### Job
Lay out the lines of the records from the line containing "At what (x,y)" up to and including the line containing "Looking at the" as a numbered list, omitting any blank lines. Leave the pictures out of your answer.

### Input for this task

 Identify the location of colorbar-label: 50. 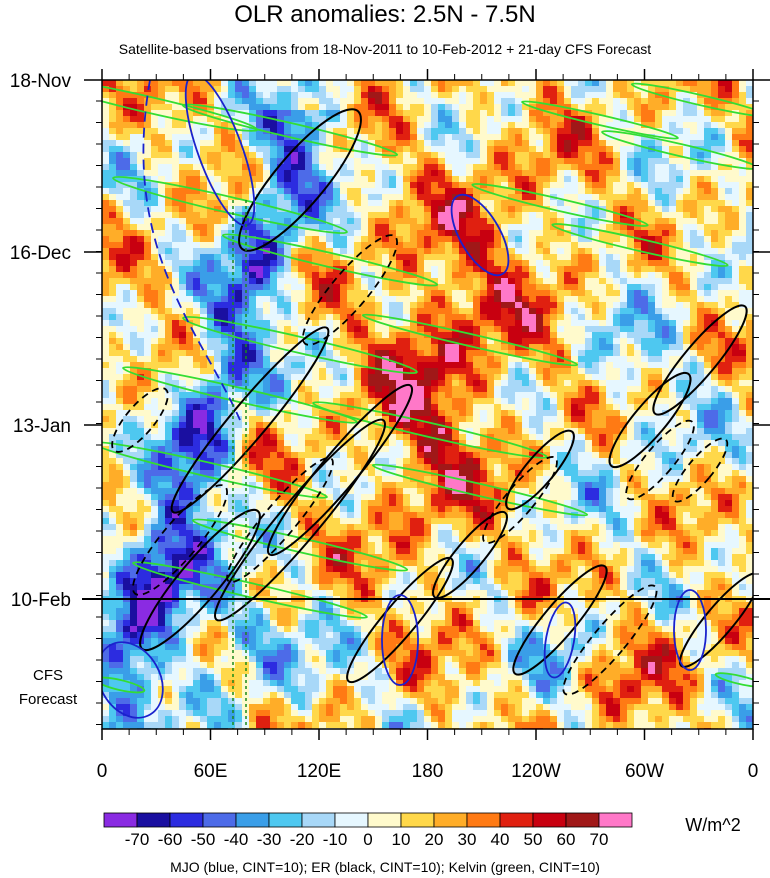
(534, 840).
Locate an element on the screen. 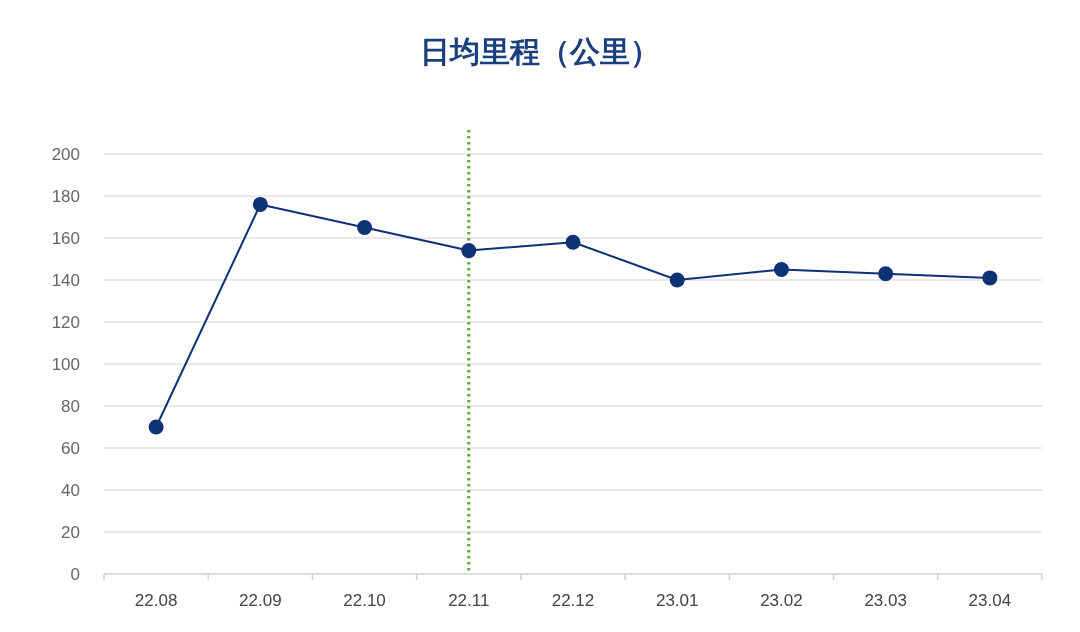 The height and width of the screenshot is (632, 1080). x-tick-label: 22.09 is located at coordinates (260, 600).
==
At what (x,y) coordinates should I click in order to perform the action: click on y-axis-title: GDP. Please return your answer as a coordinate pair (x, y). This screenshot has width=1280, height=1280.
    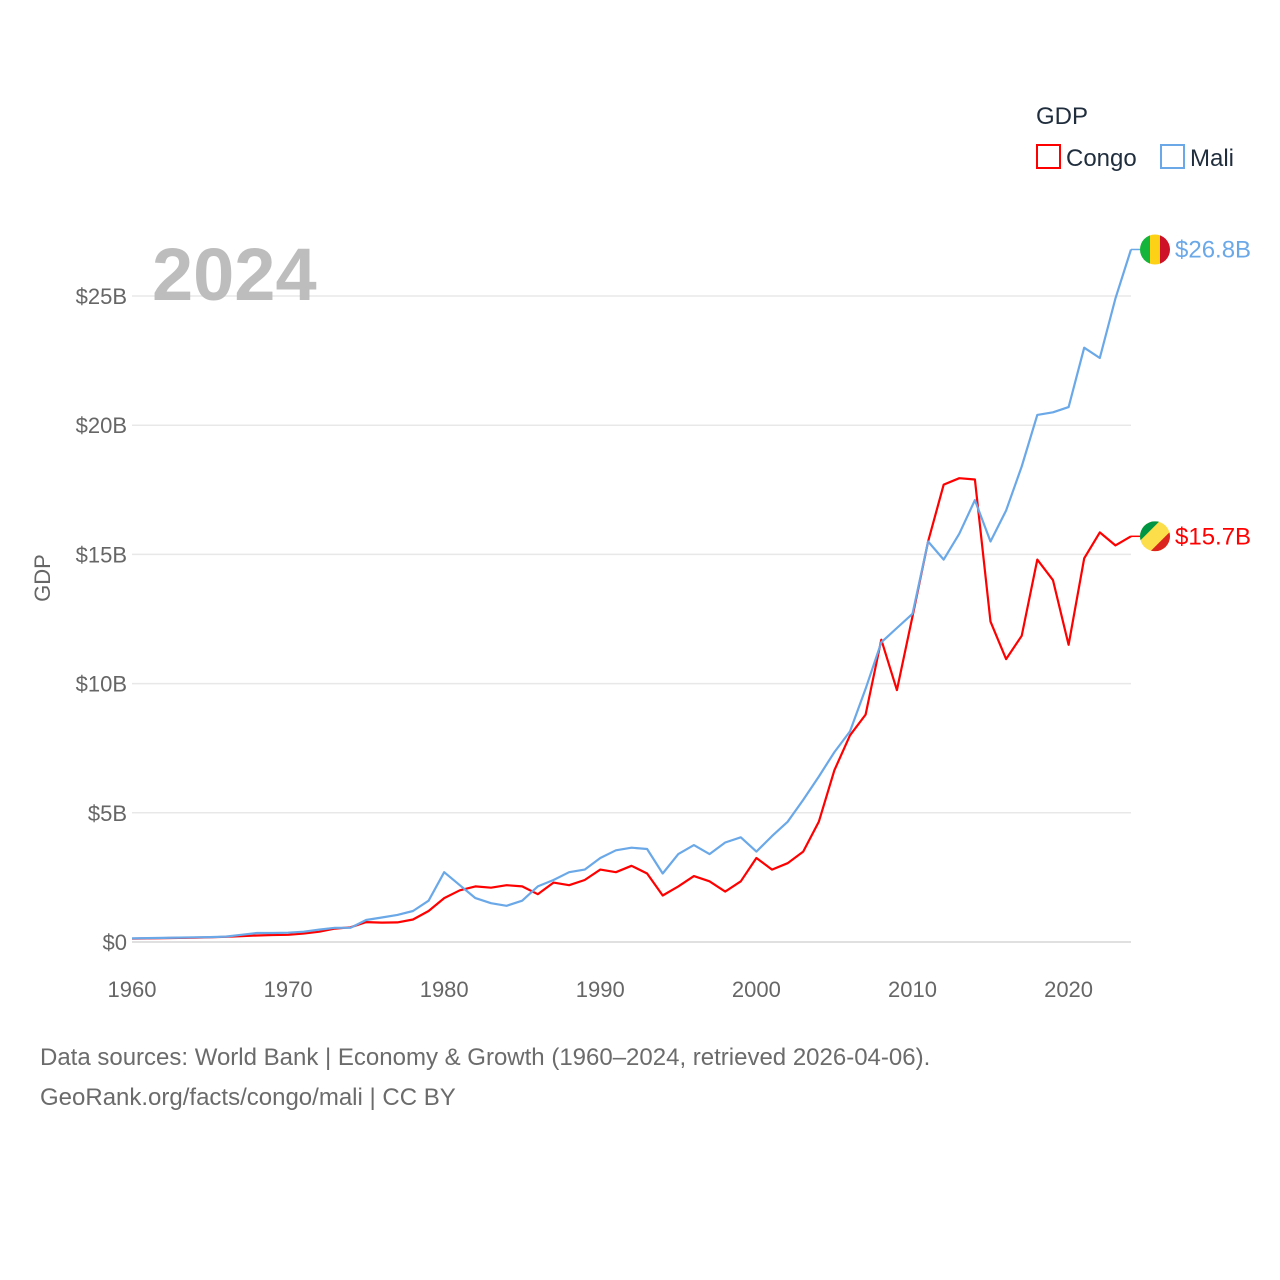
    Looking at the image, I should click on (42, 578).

### Written answer
1. At what (x,y) coordinates should I click in order to perform the action: click on y-axis-title: GDP. Please return your answer as a coordinate pair (x, y). This screenshot has width=1280, height=1280.
2.     Looking at the image, I should click on (42, 578).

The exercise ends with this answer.